Wer keine Karten für das Wiener Großereignis bekommt, hat immerhin die Chance, bei der Generalprobe zum Adabei zu werden - dank eines hiesigen Busunternehmers

Von Jutta Czeguhn

Und wieder wird heuer nichts draus werden: Einmal im Leben dabei sein beim Wiener Opernball, um den alle Welt die Österreicher beneidet, weil nur sie so etwas komplett Überflüssiges mit derart hemmungsloser Lust inszenieren können. Nirgendwo sonst studieren "Jungdamen" und "Jungherren" monatelang bizarre, mit dem Lineal vermessene Reihentänze ein, stecken sich Altherren wie zu Franz Josephs Zeiten groteske Orden an den Frack, lassen sich Damen ihre gesprengten Reißverschlüsse in der Notfall-Näherei "Kleid & Strumpf" reparieren, nirgendwo sonst räsonieren öffentlich-rechtlich bezahlte Kommentatoren blumig über Ginster-Arrangements an den Staatsoper-Stiegen oder verkünden Logentratsch, als ging's um die nationale Sicherheit. Nirgendwo sonst essen Menschen Salzburger Stör-Kaviar oder Weinbergschnecken von der Schneckenmanufaktur Gugumuck. Herrlich reaktionär!

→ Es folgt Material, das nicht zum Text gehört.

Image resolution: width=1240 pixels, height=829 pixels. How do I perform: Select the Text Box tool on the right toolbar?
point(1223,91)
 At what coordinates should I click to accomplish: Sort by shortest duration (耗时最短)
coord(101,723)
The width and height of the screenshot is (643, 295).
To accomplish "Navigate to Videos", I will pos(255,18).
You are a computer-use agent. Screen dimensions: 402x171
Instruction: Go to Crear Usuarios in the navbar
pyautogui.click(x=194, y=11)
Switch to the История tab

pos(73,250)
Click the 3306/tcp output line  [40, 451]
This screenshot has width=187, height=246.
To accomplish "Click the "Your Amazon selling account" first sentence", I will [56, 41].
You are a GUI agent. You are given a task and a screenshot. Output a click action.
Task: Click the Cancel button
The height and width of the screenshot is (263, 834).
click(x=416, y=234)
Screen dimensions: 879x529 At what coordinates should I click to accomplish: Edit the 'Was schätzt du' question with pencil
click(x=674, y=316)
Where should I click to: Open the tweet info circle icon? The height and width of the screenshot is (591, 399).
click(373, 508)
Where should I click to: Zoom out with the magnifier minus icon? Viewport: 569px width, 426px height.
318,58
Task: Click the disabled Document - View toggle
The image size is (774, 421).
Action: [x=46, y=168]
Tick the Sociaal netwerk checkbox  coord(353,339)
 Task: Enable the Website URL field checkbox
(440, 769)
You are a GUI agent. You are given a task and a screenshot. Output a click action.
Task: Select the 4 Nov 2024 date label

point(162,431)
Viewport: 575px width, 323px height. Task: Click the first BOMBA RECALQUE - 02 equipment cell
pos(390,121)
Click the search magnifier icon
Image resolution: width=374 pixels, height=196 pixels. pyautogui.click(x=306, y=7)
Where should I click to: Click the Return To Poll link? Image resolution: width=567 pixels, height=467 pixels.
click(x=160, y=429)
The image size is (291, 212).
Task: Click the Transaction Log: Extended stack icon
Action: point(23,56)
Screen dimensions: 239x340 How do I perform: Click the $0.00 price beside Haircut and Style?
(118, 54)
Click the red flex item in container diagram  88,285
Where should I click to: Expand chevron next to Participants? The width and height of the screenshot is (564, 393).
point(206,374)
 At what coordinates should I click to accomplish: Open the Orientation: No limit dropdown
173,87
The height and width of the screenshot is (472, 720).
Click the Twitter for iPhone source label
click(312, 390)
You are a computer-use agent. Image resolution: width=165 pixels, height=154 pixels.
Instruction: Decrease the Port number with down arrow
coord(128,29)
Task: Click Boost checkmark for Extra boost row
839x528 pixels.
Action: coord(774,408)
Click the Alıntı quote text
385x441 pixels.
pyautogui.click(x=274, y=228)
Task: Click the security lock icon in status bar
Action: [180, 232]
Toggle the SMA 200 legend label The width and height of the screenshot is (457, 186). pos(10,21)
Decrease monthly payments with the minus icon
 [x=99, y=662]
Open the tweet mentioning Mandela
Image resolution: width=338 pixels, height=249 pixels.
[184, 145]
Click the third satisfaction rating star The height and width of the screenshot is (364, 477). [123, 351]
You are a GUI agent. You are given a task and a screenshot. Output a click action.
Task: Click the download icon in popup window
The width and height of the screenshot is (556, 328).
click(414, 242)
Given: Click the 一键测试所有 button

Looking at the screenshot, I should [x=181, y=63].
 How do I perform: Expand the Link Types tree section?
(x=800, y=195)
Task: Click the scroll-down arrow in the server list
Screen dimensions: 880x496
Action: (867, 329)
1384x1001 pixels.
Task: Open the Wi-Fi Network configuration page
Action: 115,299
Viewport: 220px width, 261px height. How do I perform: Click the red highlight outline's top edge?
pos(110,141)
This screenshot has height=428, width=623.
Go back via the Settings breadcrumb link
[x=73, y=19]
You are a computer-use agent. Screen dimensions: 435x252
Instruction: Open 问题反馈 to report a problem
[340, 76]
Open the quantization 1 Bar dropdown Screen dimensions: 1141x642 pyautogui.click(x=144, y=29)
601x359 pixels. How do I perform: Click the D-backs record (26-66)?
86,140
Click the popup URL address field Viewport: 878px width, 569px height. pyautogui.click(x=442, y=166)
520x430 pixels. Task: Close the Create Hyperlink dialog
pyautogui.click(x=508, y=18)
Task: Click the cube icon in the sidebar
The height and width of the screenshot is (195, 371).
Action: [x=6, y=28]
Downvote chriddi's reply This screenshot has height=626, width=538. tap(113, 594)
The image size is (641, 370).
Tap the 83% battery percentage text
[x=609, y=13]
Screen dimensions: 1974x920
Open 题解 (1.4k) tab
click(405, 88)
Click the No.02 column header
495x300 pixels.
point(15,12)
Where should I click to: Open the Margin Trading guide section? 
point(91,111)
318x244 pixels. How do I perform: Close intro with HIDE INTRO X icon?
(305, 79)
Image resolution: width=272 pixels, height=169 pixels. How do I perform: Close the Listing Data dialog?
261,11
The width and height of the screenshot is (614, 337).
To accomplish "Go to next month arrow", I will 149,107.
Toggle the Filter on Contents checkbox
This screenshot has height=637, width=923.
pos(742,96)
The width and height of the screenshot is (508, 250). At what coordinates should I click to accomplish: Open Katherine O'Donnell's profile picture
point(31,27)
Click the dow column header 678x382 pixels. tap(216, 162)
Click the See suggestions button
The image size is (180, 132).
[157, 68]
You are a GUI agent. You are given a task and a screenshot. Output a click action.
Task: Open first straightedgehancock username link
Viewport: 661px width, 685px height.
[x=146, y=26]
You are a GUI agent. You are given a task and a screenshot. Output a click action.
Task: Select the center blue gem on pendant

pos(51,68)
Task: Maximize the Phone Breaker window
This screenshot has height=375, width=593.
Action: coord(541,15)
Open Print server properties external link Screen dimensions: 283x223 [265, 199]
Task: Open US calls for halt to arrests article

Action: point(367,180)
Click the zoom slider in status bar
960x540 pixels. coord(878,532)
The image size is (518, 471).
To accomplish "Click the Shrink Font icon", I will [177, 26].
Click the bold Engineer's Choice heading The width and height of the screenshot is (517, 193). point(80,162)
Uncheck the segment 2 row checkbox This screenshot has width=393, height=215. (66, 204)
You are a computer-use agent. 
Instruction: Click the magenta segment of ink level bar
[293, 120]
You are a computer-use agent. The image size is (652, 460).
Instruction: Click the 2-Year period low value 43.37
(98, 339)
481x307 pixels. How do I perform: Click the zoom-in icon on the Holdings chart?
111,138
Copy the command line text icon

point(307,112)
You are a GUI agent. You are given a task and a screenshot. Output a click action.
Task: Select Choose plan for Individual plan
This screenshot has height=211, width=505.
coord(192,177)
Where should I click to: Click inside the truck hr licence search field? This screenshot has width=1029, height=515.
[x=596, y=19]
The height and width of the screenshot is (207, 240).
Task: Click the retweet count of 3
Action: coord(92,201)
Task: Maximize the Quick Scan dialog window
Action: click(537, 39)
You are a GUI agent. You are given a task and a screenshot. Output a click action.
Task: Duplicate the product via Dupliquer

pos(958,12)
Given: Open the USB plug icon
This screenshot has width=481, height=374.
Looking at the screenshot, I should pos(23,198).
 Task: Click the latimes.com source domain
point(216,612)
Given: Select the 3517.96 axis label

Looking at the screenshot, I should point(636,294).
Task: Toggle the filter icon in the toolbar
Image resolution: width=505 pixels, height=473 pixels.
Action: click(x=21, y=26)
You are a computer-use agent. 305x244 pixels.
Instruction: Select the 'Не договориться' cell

Doch wie kommt der gemeine Münchner, wenn er von den Wienern nicht gerade als Startenor zum "Dein ist mein ganzes Herz"-Knödeln gebucht ist, an bezahlbare Karten für diese viel kopierte, aber nie erreichte Mutter aller Bälle? Die niederschmetternde Antwort lautet: gar nicht. Es sei denn, man nimmt's nicht so genau und sich selbst nicht so wichtig.

Dann zeichnet sich Hoffnung ab am Horizont in Gestalt eines Münchner Busunternehmens, das alljährlich eine Pauschalreise zur Generalprobe des Opernballs anbietet. Am 22. Februar, dem Tag vor dem großen Abend in Wien, kann man dann den Debütanten, dem Tenor und den Tänzern beim letzten Feinschliff zugucken und sich in klassisch Münchner Manier als Adabei fühlen.

Im Preis enthalten sind auch noch eine Stadtrundfahrt, eine Kaffeehaus-Jause, ein Besuch im Sisi-Museum und eine Walzer-Tanzstunde samt Glaserl Sekt. Denn man kann ja schließlich nie wissen. Vielleicht klappt's doch eines Tages, und man kann parkettsicher den Wienern auf die Zehen treten und stilvoll in die Wadln haken, wenn es beim Opernball wieder heißt: "Alles Walzer".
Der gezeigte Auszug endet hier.